Kolumne: Wer letzte Nacht am schlechtesten geschlafen hat

Bei Yamaha rauchen nach der Pleite in Österreich die Köpfe: Hat sich Valentino Rossi bereits aus dem Kampf um die Meisterschaft verabschiedet?

Titel-Bild zur News: Valentino Rossi

Valentino Rossi hatte keine passenden Antworten für das Scheitern in Österreich Zoom

Liebe Leser,

die MotoGP hört einfach nicht auf, Rennsport auf allerhöchstem Niveau abzuliefern. Beim diesjährigen Österreich-Grand-Prix begeisterte die Königsklasse des Motorradsports mit packenden Duellen und ungefilterten Emotionen.
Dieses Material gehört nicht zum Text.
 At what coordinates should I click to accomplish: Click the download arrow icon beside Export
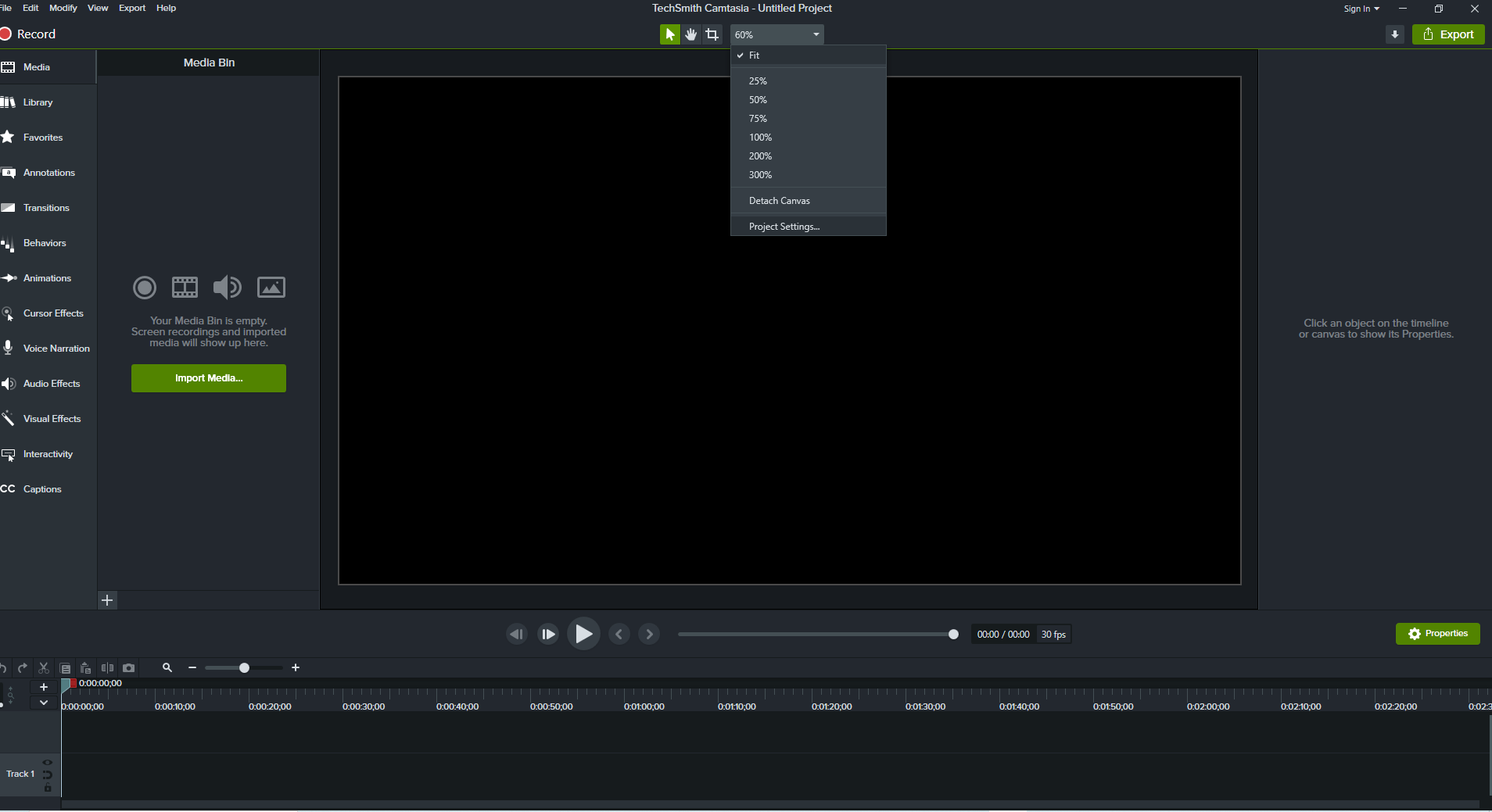[x=1394, y=34]
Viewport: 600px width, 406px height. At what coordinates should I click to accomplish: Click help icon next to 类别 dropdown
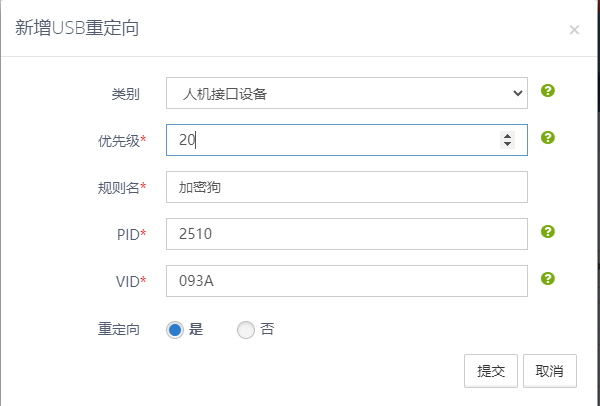point(547,92)
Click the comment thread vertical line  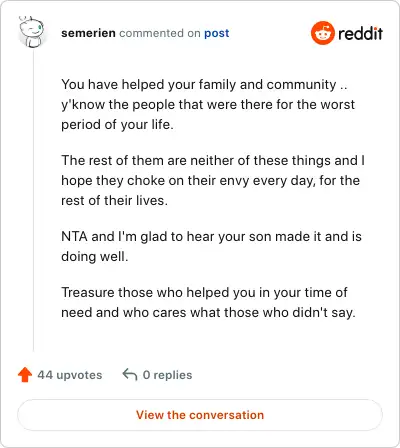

Während andere Rennserien ihre Schlagzeilen mit Themen wie Herstellerausstiegen, Diskussionen über Teamorder oder Entscheidungen am grünen Tisch machen, fasziniert die MotoGP mit echtem Sport. Ich rätsle beinahe nach jedem Rennen, was beim kommenden Grand Prix passieren muss, um diese Superlativ-Dauerschleife fortzuführen. Doch Vorhersehbarkeit ist nichts, was sich das MotoGP-Drehbuch nachsagen lassen muss.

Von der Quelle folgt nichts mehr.